## Problem requirements
How many lines of the data below contain the string "Show"? Reply with the number alone.

## Given entries

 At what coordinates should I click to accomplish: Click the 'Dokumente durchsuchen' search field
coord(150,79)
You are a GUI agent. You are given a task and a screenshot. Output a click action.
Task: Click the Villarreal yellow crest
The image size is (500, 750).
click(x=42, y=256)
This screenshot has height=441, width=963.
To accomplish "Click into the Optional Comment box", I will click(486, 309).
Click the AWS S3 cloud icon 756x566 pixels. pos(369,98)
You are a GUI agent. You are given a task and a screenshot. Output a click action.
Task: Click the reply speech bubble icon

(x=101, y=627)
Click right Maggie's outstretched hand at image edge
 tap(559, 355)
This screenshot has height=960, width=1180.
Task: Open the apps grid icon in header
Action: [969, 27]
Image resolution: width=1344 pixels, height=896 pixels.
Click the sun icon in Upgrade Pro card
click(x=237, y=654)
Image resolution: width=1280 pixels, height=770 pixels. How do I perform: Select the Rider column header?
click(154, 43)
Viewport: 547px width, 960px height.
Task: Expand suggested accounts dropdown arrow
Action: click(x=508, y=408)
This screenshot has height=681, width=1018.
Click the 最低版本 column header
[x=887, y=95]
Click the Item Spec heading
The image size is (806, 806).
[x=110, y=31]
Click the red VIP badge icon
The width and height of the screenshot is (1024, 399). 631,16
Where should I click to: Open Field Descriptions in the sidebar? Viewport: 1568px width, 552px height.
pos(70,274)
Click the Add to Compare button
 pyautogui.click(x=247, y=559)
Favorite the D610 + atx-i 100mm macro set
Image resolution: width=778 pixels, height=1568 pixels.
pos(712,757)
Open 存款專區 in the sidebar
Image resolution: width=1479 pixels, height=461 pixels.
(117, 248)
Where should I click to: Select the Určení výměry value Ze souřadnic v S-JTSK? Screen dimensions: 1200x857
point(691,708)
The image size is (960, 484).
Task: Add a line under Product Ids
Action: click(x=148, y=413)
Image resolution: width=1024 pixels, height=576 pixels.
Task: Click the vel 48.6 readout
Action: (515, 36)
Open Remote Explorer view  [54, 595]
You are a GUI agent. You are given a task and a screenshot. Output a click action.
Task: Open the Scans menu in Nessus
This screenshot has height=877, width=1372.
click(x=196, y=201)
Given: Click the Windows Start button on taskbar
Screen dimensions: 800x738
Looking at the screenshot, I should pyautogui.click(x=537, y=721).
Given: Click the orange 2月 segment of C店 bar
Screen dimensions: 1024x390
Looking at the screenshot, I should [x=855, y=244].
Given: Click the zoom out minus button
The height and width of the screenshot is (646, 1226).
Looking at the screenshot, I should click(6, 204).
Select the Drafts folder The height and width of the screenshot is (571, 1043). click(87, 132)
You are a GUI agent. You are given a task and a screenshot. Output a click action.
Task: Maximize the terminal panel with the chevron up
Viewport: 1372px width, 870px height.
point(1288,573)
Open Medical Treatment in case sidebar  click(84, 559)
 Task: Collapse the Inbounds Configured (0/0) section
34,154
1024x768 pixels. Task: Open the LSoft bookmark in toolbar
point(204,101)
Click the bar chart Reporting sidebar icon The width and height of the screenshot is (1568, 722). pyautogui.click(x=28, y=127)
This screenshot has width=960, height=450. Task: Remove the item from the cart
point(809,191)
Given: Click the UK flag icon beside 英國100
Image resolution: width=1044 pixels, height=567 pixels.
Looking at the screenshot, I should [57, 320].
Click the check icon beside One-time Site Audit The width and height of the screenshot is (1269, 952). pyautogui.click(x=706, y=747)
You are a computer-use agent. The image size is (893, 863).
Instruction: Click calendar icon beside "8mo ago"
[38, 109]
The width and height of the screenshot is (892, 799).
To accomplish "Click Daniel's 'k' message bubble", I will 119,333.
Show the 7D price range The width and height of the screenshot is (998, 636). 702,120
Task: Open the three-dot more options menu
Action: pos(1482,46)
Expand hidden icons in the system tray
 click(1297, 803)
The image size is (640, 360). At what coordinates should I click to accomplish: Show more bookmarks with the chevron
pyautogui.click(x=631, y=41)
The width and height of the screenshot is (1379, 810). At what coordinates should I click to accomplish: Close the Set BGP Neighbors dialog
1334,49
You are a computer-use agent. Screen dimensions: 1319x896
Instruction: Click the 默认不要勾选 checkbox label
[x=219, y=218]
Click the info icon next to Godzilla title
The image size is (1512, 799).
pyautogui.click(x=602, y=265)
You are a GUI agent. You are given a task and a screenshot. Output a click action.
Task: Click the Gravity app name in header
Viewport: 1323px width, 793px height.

## Exercise response
2